** Listed entries follows **
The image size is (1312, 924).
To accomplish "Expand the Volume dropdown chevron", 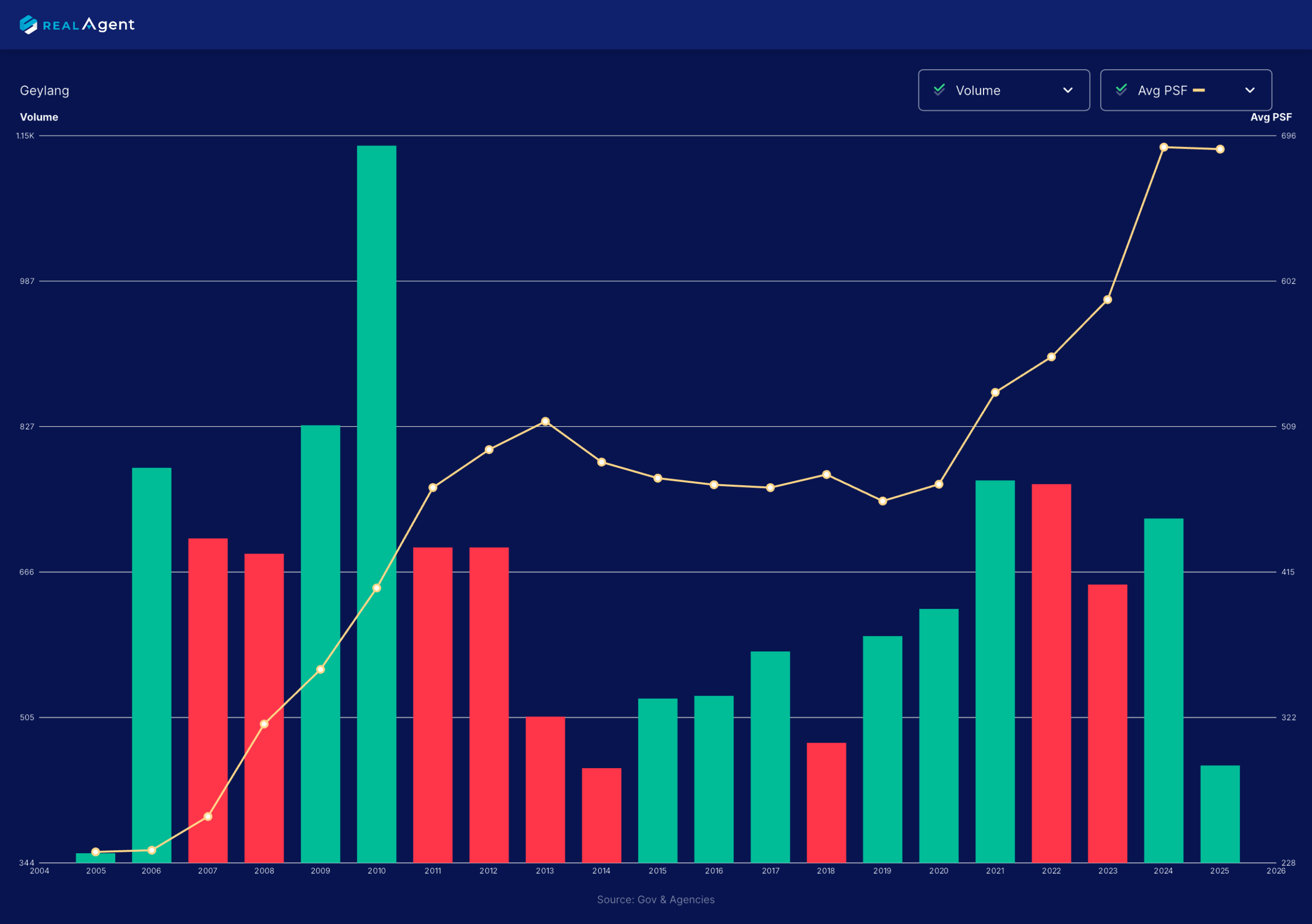I will pos(1068,90).
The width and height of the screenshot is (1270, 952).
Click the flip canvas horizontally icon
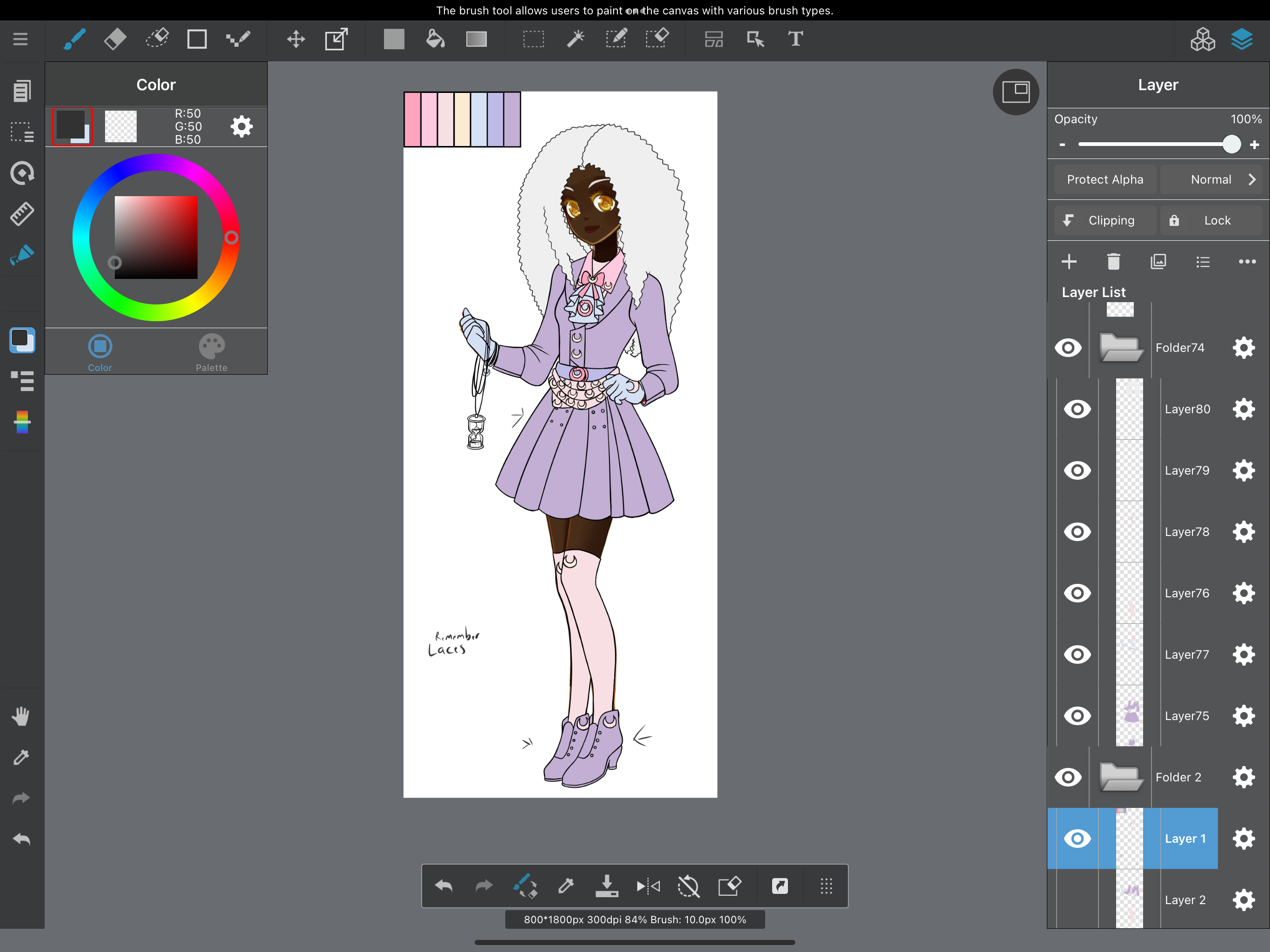tap(648, 886)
** End of Listed entries **
Action item: Nothing but an exact copy is needed, covering the lines from the line with "The width and" through the last line of the entries, pictures excluded.

Solution to the exercise:
The width and height of the screenshot is (1270, 952).
Click the flip canvas horizontally icon
tap(648, 886)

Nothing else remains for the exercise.